** Opening RECORDS SUPPLIED block **

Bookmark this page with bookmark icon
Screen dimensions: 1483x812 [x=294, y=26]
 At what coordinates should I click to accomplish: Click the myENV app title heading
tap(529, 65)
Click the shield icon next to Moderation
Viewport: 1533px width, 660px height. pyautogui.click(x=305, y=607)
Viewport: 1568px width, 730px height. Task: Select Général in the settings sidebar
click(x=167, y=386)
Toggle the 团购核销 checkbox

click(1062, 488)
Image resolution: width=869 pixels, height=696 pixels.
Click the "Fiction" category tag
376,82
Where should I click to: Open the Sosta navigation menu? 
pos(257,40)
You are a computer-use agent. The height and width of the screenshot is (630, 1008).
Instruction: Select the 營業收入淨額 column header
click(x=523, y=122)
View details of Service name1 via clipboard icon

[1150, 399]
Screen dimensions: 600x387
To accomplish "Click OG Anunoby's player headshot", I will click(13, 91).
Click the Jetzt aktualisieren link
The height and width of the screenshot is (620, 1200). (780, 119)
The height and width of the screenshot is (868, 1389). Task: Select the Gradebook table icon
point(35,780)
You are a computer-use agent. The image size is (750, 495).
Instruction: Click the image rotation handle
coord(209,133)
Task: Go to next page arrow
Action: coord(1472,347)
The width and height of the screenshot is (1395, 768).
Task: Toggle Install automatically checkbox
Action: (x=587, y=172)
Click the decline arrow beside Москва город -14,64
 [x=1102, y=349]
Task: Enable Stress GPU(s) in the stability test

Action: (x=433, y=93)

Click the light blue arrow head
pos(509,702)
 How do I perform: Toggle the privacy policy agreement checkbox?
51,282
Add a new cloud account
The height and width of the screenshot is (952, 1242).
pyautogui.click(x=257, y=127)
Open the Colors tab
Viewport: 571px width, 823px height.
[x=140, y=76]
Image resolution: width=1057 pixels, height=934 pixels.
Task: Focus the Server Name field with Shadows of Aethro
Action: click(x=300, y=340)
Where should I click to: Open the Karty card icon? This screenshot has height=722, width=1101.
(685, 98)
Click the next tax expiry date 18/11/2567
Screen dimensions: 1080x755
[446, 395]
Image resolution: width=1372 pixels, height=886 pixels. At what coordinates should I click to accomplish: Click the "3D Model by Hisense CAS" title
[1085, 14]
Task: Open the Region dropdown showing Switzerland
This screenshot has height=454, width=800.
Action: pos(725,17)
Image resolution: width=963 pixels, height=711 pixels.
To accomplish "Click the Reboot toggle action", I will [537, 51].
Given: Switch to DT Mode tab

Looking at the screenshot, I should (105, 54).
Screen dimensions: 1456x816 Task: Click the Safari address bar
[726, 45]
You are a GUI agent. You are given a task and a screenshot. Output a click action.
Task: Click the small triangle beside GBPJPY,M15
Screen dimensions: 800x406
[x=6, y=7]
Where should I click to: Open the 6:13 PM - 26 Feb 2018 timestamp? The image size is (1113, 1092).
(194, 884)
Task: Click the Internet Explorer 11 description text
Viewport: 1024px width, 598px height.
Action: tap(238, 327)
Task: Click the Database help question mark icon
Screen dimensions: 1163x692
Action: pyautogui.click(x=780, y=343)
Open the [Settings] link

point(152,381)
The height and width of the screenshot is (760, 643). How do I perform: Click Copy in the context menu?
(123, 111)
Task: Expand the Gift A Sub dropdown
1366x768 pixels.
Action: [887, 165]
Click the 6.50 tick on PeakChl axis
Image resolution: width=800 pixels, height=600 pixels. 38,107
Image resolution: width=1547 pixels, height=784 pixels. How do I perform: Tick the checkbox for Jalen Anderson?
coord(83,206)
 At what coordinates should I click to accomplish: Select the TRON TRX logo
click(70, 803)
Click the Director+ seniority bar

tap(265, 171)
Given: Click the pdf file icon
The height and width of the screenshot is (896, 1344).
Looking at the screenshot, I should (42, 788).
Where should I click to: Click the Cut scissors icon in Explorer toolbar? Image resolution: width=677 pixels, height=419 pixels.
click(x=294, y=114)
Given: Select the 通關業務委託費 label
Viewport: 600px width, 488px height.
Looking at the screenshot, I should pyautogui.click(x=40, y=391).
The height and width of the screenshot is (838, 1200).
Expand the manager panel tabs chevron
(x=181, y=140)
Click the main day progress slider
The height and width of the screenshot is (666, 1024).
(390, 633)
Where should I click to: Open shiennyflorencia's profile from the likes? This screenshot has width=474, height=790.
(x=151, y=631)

** Closing RECORDS SUPPLIED block **

REQUIRED WORK – All entries must be repeated exactly.

RESULT FOR THIS EXERCISE –
Bookmark this page with bookmark icon
Screen dimensions: 1483x812 [x=294, y=26]
 At what coordinates should I click to accomplish: Click the myENV app title heading
tap(529, 65)
Click the shield icon next to Moderation
Viewport: 1533px width, 660px height. pyautogui.click(x=305, y=607)
Viewport: 1568px width, 730px height. Task: Select Général in the settings sidebar
click(x=167, y=386)
Toggle the 团购核销 checkbox

click(1062, 488)
Image resolution: width=869 pixels, height=696 pixels.
Click the "Fiction" category tag
376,82
Where should I click to: Open the Sosta navigation menu? 
pos(257,40)
You are a computer-use agent. The height and width of the screenshot is (630, 1008).
Instruction: Select the 營業收入淨額 column header
click(x=523, y=122)
View details of Service name1 via clipboard icon

[1150, 399]
Screen dimensions: 600x387
To accomplish "Click OG Anunoby's player headshot", I will click(13, 91).
Click the Jetzt aktualisieren link
The height and width of the screenshot is (620, 1200). (780, 119)
The height and width of the screenshot is (868, 1389). Task: Select the Gradebook table icon
point(35,780)
You are a computer-use agent. The image size is (750, 495).
Instruction: Click the image rotation handle
coord(209,133)
Task: Go to next page arrow
Action: coord(1472,347)
The width and height of the screenshot is (1395, 768).
Task: Toggle Install automatically checkbox
Action: (x=587, y=172)
Click the decline arrow beside Москва город -14,64
 [x=1102, y=349]
Task: Enable Stress GPU(s) in the stability test

Action: (x=433, y=93)

Click the light blue arrow head
pos(509,702)
 How do I perform: Toggle the privacy policy agreement checkbox?
51,282
Add a new cloud account
The height and width of the screenshot is (952, 1242).
pyautogui.click(x=257, y=127)
Open the Colors tab
Viewport: 571px width, 823px height.
[x=140, y=76]
Image resolution: width=1057 pixels, height=934 pixels.
Task: Focus the Server Name field with Shadows of Aethro
Action: click(x=300, y=340)
Where should I click to: Open the Karty card icon? This screenshot has height=722, width=1101.
(685, 98)
Click the next tax expiry date 18/11/2567
Screen dimensions: 1080x755
[446, 395]
Image resolution: width=1372 pixels, height=886 pixels. At what coordinates should I click to accomplish: Click the "3D Model by Hisense CAS" title
[1085, 14]
Task: Open the Region dropdown showing Switzerland
This screenshot has height=454, width=800.
Action: pos(725,17)
Image resolution: width=963 pixels, height=711 pixels.
To accomplish "Click the Reboot toggle action", I will [537, 51].
Given: Switch to DT Mode tab

Looking at the screenshot, I should (105, 54).
Screen dimensions: 1456x816 Task: Click the Safari address bar
[726, 45]
You are a GUI agent. You are given a task and a screenshot. Output a click action.
Task: Click the small triangle beside GBPJPY,M15
Screen dimensions: 800x406
[x=6, y=7]
Where should I click to: Open the 6:13 PM - 26 Feb 2018 timestamp? The image size is (1113, 1092).
(194, 884)
Task: Click the Internet Explorer 11 description text
Viewport: 1024px width, 598px height.
Action: tap(238, 327)
Task: Click the Database help question mark icon
Screen dimensions: 1163x692
Action: pyautogui.click(x=780, y=343)
Open the [Settings] link

point(152,381)
The height and width of the screenshot is (760, 643). How do I perform: Click Copy in the context menu?
(123, 111)
Task: Expand the Gift A Sub dropdown
1366x768 pixels.
Action: [887, 165]
Click the 6.50 tick on PeakChl axis
Image resolution: width=800 pixels, height=600 pixels. 38,107
Image resolution: width=1547 pixels, height=784 pixels. How do I perform: Tick the checkbox for Jalen Anderson?
coord(83,206)
 At what coordinates should I click to accomplish: Select the TRON TRX logo
click(70, 803)
Click the Director+ seniority bar

tap(265, 171)
Given: Click the pdf file icon
The height and width of the screenshot is (896, 1344).
Looking at the screenshot, I should (42, 788).
Where should I click to: Click the Cut scissors icon in Explorer toolbar? Image resolution: width=677 pixels, height=419 pixels.
click(x=294, y=114)
Given: Select the 通關業務委託費 label
Viewport: 600px width, 488px height.
Looking at the screenshot, I should pyautogui.click(x=40, y=391).
The height and width of the screenshot is (838, 1200).
Expand the manager panel tabs chevron
(x=181, y=140)
Click the main day progress slider
The height and width of the screenshot is (666, 1024).
(390, 633)
Where should I click to: Open shiennyflorencia's profile from the likes? This screenshot has width=474, height=790.
(x=151, y=631)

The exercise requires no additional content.